Mevsimleri düşünüyordum, mevsimlerin başladığı zamandı sanırım. O baharda göz ucumdan begonvillerin arsız pembesi geçiyordu. Ne kışın uçsuz bucaksız beyaz düşlerinin anlamı kalıyordu belleğimizde, ne de hak etmediğimiz sonsuz acının. Gül üstünde tüten bulutlar, beyazdan sarıya, kırmızıdan fuşyaya boyuyordu gökyüzünü. Bilinmedik ezgiler çalıyordu rüzgâr, henüz güneş doğmadan. İçimizde harlanan ateşe Aspat Dağın püfür püfür esen kekik kokusu eşlik ediyordu her bahar.

İklim yolunu şaşırmışçasına yaşanırdı burada mevsimler. Bahar Yaza karışır, Yaz Sonbahara. Bir yaz sağanağı söndürürdü toprağın ateşini. Kendimizden vaz geçerdik koyun kırık dökük iskelesinde, öteki yarı olmak adına. Anlayacağınız bir yangın yeriydi yüreklerimiz her bahar.

Bulutlar toplanırdı dik yamaçlı dağların eteklerinden zirvelerine doğru. Sivri sivri kayalar saplanırdı bağırlarına. İstedikleri bu muydu henüz çözemediğim bir bilmeceydi ama başka bir yorumu da olabilir miydi yemyeşil düzlükleri bırakıp farelerin bile terk ettiği ıssız kayalara taç olmanın.Her bahar bir görünüp bir yok olan papatyaların hüzün veren öykülerine odaklanırdık.

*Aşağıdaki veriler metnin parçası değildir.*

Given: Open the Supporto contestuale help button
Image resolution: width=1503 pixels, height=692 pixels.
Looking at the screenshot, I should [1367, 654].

Sanırım insanda böyle tercihlerin anlamsızlığına bırakıyordu kendini. Sonunun mutsuz olacağını düşünme duygusu sürekli mutsuzluğu getiriyor. Her gün batımında sorduğumuz cevapsız sorulardan birisiydi; nasıl yaşanılır ki, böylesi bir ruh haliyle?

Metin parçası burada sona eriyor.